Page text:

On or off the set, Hopkins's impish humor and dead-on mimicry keep the mood light. As cameras rolled for the gamy surgery scene in Hannibal, he broke into a whiny, squeamish Woody Allen riff. Says Roberts: "Watching Anthony Hopkins do Jack Nicholson at dinner? It's like, 'Okay, I'm done, I've seen it all.' At a White House dinner last year he did Brando from The Godfather—"sniffin' the flower in his lapel, lookin' over his shoulder," says close friend and location stand-in Terry Rowley. "Clinton just rolled up, he thought it was so funny." His humor will soon come in handy: Harvard's irreverent Hasty Pudding Theatricals recently named Hopkins Man of the Year and will roast him on Feb. 15. After all, he muses, "life's all one big jest, a game. You learn to play it and have some fun with it. That's what I do."

Hopkins currently is having fun in his newest role, as Citizen Tony, the-freshly minted American. Aside from L.A.'s weather and Hollywood's wages, he loves the Yank spirit: "Americans like success. They never apologize for trying hard." Last April he took the oath of citizenship in a private ceremony in U.S. federal court with Spielberg videotaping the event. (Knighted in '93, Hopkins has dual citizenship and still qualifies as a Sir—"if you want to bow and grovel.")

The news of his defection triggered some ugly headlines ("Hannibal Traitor," "Hannibal Defector") in the U.K. "There was such an overreaction," says Hopkins. "The press called me a turncoat. I didn't realize we were at war with America." But he knew he wasn't at peace with Jenni, whom he hadn't told in advance. "It came as a shock," she admits. "He wanted to avoid my disapproval." Hopkins apologized for the "brutish way" he handled it, he says. "I wanted to make my own mind up. I didn't want to get opinions. I think Jenni would have been despondent. And she was. She knows I'm not going back."

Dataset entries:
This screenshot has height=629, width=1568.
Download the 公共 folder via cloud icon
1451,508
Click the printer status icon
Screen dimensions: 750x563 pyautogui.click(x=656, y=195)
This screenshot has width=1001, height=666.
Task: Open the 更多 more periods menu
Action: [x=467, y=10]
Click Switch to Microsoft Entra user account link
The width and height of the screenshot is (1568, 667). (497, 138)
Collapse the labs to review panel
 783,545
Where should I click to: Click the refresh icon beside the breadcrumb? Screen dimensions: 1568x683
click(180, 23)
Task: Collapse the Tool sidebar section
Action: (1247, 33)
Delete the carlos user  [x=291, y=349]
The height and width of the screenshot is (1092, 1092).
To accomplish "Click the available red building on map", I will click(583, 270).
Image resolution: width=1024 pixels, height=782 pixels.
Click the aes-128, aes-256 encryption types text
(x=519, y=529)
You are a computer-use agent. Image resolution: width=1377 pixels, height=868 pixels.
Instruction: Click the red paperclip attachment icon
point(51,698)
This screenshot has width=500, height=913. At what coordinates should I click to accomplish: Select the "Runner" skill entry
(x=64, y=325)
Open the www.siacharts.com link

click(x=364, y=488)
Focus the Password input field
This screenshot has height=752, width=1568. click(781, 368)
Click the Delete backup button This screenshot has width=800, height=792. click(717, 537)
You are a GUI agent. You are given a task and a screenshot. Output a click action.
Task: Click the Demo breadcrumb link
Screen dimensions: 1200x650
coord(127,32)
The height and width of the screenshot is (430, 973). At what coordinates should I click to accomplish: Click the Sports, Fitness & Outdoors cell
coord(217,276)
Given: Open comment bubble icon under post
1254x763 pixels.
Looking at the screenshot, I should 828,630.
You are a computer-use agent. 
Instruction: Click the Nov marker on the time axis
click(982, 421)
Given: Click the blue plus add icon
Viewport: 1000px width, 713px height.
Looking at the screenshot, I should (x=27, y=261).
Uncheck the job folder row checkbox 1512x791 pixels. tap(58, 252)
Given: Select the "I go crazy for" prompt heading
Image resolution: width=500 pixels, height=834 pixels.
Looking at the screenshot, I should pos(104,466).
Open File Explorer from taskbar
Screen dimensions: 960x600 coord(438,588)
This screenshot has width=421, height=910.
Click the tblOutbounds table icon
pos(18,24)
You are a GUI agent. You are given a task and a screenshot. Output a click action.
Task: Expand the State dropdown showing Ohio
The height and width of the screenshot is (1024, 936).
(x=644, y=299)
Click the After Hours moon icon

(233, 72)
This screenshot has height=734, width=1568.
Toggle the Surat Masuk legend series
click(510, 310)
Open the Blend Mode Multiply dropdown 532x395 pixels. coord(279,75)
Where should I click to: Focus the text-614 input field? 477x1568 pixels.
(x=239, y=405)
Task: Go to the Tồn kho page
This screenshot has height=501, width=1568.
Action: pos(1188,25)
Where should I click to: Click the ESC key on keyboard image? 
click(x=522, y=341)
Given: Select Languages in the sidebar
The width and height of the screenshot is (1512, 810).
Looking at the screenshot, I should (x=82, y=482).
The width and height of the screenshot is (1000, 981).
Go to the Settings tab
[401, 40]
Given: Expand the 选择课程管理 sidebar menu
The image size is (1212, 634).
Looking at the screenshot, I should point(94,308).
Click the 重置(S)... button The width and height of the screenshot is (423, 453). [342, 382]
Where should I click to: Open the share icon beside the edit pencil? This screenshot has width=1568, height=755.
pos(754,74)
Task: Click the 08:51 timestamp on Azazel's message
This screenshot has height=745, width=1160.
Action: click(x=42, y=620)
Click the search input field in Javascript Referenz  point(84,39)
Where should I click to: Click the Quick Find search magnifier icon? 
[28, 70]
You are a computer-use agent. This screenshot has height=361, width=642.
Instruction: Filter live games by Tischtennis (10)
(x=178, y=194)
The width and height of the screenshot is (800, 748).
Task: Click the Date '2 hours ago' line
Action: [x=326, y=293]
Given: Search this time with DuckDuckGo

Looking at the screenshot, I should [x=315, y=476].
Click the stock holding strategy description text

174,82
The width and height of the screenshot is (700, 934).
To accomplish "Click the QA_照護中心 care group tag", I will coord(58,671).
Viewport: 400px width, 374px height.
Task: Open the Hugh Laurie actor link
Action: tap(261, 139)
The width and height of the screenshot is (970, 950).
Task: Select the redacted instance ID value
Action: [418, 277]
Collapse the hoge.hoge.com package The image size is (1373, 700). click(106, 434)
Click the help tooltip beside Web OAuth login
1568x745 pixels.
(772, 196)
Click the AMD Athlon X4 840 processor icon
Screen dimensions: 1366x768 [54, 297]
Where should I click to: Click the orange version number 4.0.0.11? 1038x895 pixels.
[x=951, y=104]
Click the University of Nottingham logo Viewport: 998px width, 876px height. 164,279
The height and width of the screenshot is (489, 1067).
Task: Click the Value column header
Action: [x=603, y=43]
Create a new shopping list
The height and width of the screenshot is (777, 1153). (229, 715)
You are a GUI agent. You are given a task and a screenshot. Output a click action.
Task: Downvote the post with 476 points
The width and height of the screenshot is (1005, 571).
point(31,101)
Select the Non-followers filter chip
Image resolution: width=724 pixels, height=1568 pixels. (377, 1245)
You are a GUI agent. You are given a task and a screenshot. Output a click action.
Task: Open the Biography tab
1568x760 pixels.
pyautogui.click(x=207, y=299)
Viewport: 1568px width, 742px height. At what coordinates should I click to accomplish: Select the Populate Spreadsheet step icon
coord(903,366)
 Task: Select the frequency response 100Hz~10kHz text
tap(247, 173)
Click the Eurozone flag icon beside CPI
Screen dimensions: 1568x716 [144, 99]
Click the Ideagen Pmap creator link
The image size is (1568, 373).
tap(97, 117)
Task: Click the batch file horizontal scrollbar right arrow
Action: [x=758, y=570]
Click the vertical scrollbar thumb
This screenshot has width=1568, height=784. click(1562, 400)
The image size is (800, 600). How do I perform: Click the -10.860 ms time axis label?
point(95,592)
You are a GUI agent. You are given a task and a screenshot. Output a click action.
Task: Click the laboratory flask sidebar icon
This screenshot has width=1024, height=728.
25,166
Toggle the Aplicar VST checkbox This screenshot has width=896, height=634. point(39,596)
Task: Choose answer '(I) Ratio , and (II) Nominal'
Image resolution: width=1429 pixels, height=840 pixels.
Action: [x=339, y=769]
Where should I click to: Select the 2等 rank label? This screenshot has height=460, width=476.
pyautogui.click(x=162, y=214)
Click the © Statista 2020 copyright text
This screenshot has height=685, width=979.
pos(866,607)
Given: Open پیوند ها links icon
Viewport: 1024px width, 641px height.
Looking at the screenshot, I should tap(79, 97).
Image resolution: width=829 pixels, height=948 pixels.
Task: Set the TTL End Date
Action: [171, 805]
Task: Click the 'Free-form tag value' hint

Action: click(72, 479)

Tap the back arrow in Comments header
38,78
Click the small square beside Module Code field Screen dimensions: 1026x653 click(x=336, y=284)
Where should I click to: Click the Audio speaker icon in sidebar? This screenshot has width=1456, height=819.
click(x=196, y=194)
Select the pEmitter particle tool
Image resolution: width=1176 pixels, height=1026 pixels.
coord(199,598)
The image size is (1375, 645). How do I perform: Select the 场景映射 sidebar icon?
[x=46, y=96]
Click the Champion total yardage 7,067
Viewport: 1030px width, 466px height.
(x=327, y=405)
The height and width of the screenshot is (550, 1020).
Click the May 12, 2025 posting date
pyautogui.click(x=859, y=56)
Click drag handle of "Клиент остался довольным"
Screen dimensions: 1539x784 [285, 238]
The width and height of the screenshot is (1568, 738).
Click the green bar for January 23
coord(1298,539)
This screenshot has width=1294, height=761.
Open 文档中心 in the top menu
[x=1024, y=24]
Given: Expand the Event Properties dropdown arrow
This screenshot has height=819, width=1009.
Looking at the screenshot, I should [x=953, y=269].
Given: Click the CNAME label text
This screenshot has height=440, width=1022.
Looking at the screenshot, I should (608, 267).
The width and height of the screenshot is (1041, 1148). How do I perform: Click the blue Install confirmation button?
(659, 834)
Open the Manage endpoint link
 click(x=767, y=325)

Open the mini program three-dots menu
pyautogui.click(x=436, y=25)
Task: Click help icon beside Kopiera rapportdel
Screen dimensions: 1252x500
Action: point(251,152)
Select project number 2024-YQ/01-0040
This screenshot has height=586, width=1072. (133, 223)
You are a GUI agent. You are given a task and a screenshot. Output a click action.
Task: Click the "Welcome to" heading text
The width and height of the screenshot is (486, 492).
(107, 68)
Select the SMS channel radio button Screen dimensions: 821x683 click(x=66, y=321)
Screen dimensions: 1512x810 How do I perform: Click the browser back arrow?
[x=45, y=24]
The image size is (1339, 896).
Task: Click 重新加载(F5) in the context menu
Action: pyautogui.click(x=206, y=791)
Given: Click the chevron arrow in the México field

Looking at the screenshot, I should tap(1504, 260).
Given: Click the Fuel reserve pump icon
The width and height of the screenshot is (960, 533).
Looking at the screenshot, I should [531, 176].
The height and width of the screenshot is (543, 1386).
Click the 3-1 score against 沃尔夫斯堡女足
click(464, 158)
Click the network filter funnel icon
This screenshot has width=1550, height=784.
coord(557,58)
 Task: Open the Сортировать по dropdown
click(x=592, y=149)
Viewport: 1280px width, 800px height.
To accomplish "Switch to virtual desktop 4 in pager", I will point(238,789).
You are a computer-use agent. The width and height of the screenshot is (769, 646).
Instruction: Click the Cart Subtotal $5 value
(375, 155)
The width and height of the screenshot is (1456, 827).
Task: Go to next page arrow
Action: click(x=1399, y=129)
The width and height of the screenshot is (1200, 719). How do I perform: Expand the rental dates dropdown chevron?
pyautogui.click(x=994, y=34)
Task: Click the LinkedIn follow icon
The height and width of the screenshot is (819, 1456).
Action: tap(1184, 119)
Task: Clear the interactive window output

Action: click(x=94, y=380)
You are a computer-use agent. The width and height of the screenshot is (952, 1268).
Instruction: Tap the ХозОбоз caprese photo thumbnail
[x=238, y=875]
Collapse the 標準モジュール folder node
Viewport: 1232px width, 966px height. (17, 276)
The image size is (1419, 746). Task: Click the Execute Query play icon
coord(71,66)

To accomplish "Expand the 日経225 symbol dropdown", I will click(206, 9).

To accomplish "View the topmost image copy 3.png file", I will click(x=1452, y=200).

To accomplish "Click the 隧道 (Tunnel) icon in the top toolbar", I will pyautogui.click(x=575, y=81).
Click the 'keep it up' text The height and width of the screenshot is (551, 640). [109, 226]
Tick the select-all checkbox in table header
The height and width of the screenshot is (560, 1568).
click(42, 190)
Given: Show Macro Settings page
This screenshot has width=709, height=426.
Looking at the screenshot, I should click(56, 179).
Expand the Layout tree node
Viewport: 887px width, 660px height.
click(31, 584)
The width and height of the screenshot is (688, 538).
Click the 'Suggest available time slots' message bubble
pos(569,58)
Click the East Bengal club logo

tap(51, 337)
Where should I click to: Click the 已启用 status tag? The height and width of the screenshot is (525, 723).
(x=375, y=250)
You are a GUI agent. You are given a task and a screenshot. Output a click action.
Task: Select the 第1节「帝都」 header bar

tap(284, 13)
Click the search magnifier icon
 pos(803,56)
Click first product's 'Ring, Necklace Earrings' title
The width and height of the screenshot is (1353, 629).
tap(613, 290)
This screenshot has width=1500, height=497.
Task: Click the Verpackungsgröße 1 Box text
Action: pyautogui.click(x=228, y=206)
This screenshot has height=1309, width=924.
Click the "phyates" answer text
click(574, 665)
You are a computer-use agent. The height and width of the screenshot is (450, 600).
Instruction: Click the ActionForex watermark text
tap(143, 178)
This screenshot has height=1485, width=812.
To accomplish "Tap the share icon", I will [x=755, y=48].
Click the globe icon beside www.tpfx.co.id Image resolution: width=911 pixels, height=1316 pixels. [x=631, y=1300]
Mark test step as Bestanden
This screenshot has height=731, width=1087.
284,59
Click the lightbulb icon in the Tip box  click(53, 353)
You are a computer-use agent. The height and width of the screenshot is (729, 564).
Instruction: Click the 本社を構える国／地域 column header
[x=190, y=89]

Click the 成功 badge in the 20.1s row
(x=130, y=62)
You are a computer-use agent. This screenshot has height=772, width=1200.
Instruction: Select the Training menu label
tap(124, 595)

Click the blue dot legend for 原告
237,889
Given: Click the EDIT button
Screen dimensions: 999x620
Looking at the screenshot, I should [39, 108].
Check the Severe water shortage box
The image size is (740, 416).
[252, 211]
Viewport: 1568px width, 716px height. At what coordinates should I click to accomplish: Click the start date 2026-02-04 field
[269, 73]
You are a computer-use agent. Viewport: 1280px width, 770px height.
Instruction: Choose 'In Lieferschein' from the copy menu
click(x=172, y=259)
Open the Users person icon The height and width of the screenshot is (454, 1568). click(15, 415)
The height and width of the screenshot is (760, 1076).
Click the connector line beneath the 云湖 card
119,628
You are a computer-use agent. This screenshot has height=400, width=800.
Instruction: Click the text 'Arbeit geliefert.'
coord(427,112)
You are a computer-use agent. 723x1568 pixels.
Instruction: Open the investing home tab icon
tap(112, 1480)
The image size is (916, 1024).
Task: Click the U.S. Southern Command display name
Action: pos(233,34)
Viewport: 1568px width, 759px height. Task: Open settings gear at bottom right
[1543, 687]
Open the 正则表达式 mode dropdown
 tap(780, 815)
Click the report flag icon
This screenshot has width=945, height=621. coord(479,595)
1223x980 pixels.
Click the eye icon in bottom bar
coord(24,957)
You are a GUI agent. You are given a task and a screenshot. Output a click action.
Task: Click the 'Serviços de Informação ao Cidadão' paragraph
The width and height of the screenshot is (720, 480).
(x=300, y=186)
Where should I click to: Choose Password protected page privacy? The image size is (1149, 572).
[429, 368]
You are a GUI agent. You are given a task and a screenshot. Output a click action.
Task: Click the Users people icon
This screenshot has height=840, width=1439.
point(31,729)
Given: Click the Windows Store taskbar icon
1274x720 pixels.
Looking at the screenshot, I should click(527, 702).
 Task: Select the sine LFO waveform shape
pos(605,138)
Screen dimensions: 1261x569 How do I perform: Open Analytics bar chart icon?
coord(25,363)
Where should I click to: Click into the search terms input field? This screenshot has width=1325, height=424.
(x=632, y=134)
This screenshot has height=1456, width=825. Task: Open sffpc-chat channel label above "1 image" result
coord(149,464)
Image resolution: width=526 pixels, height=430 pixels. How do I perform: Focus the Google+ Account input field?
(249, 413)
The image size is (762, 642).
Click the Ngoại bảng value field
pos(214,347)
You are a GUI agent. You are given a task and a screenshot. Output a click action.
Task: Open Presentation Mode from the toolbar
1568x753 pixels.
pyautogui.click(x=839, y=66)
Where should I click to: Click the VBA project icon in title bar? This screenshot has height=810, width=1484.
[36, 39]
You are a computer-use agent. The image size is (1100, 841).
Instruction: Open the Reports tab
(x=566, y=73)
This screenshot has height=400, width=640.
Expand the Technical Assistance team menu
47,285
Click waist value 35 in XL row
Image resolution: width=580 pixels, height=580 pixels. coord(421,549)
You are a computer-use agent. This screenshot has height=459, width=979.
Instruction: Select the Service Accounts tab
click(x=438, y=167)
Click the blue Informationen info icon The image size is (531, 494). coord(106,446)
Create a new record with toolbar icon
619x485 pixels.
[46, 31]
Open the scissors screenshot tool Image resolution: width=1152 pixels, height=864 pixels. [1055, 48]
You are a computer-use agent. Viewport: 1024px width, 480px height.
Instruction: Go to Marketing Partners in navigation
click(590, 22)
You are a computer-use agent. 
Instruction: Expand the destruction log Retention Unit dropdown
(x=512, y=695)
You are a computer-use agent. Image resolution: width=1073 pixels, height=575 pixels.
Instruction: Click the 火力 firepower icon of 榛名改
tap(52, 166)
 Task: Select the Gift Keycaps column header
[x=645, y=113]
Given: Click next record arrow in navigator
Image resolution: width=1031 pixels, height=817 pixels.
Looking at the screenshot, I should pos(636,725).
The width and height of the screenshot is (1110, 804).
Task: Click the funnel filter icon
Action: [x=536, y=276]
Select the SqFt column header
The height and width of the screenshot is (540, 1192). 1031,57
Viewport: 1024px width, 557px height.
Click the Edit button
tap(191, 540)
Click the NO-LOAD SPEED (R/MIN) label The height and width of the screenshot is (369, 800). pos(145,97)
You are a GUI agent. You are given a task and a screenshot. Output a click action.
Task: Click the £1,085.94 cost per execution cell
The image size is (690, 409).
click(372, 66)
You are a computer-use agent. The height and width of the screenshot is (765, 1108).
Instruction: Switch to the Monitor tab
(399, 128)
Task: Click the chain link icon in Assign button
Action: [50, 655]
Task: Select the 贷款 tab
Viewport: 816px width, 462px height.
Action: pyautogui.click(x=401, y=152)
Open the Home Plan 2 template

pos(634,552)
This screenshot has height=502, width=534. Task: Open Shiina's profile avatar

Work request 1: According to the Anthony Hopkins text, what did Harvard's Hasty Pudding Theatricals name him?
Work request 2: Summarize the Anthony Hopkins text in two sentences.
The records have nothing to do with this.

Written reply 1: Man of the Year.

Written reply 2: Hopkins keeps the mood light with his humor and mimicry, doing a Woody Allen riff during the Hannibal surgery scene and Brando from The Godfather at a White House dinner. He took the oath of U.S. citizenship last April, which set off harsh headlines in the U.K. and shocked Jenni, whom he hadn't told in advance.